Study Chronicles Almost Two Decades of Skilled Trades Apprenticeship Trends in Michigan
Data shows rebound in skilled union workforce, failures from Associated Builders and Contractors of Michigan
MICHIGAN — A study released by economics professor Cihan Bilginsoy of the University of Utah in October 2017 detailed trends in Michigan’s skilled apprenticeship workforce from 2000-2016.
The study is based on data published by the Office of Apprenticeship through the U.S. Department of Labor. The rollout of this new study is joined by a website and digital ad campaign paid for by the Michigan Laborers’ District Council, Michigan Regional Council of Carpenters and Millwrights and Operating Engineers 324.
Registered apprenticeship programs approved through the US Department of Labor are sponsored and ran jointly by unions and employers or unilaterally by an employer or groups of employers. Most unilateral programs are organized by trade associations, like the Michigan Associated Builders and Contractors (ABC Michigan). ABC Michigan is a statewide trade association of for-profit companies opposed to collective bargaining.
The study focuses on the enrollment of new apprentices, occupational distribution, retention rates, wages, and demographic characteristics across all training program sponsor types.
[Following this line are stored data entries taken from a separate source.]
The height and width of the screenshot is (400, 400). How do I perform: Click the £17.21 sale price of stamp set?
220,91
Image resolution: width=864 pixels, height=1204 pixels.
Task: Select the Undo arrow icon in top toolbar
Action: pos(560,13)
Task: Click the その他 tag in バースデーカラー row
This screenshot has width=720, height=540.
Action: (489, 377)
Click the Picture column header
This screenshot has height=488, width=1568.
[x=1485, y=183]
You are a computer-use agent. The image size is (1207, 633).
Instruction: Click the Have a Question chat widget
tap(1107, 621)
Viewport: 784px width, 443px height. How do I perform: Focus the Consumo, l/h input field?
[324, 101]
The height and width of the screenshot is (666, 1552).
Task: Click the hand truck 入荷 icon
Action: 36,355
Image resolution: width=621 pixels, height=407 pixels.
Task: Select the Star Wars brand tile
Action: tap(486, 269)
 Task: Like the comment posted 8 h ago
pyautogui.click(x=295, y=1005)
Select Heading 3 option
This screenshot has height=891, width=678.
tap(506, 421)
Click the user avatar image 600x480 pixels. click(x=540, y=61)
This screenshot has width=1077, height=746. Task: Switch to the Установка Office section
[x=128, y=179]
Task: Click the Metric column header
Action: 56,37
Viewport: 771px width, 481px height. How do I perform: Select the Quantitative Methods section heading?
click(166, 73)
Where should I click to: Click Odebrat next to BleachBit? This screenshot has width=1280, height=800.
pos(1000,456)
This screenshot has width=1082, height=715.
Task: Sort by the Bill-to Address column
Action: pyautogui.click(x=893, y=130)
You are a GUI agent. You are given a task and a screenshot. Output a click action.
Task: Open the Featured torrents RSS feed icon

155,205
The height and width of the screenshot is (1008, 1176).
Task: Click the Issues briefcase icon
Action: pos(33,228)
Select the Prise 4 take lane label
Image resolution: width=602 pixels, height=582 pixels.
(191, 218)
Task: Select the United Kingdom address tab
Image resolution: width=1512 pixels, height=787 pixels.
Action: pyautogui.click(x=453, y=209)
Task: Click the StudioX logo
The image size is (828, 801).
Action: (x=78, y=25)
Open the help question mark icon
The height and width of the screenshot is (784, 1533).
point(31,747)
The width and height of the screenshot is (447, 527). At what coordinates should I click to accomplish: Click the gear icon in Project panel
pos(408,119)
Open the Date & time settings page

Among the most notable revelations:
- From 2000 – 2016, 40,000 people enrolled in a registered apprenticeship program. A large majority of these apprentices (79%) were enrolled in a joint union-management program. Only 4 percent of these were registered in an ABC-affiliated program.
- Electrical Apprentices from a joint union-management program average $27.79/hr upon graduation. In contrast, graduates of single employer programs average $16.15/hr and graduates of an ABC-affiliated program average $14.49/hr. People of color represent 21% of new apprentices in the joint union-management programs and 9% of new apprentices in the ABC Michigan programs.
- Women remain under-represented in all apprenticeship training programs in construction. In joint union-management programs, women represent only 4% of new apprentices and only 1% of ABC Michigan apprentices.
- Since 2000, ABC Michigan has only graduated 4 Latino, 3 African American and 2 women apprentices.
“This study reinforces what we have been saying for years. Joint union-management training programs are top-notch, cost nothing to the taxpayer, and help build up communities and families through good wages, and quality benefits,” said Geno Allessandrini, Business Manager of the Michigan Laborers District Council. “Programs like ours train almost 80% of new apprentices in Michigan. The answer to Michigan’s skilled worker shortage will not come from ABC Michigan or employer-sponsored programs.”
According to a national report, 60 percent of contractors had trouble finding skilled workers in 2017. Construction will continue to be a top job provider in the state of Michigan through 2019, the University of Michigan’s RSQE forecast predicted in October.
“The numbers in this report are staggering. ABC Michigan claims to represent the skilled trades, but the data tells a different story. Their rate of success is offensive, and they’ve duped people into signing up for expensive and ineffective programs,” said Douglas W. Stockwell, Operating Engineers 324 Business Manager and General Vice-President. “It’s time to call out ABC Michigan for what they are – a group damaging to the workers and citizens of this state. For those who have been victim to ABC’s predatory training programs, I’ve got a message for you: There’s a home for you in the joint trade programs.”
The report was featured on a new website, ABCTruth.com, where the public can see for themselves just how bad ABC Michigan’s training programs really are. In addition to the report and website, a series of ads are rolling out to educate hardworking Michiganders to steer clear of ABC Michigan’s training programs and to support prevailing wage. The first of those ads can be viewed here.
“The training provided by the joint partnership of contractors and unions is unrivaled in Michigan. This study proves that,” said Mike Jackson, executive-secretary treasurer of the Michigan Regional Council of Carpenters and Millwrights. “Our programs are putting Michigan residents to work with the skills they need for great careers in the skilled trades. This website and ad campaign asks ABC to explain why a failed training program would be focused on promoting failed policies.”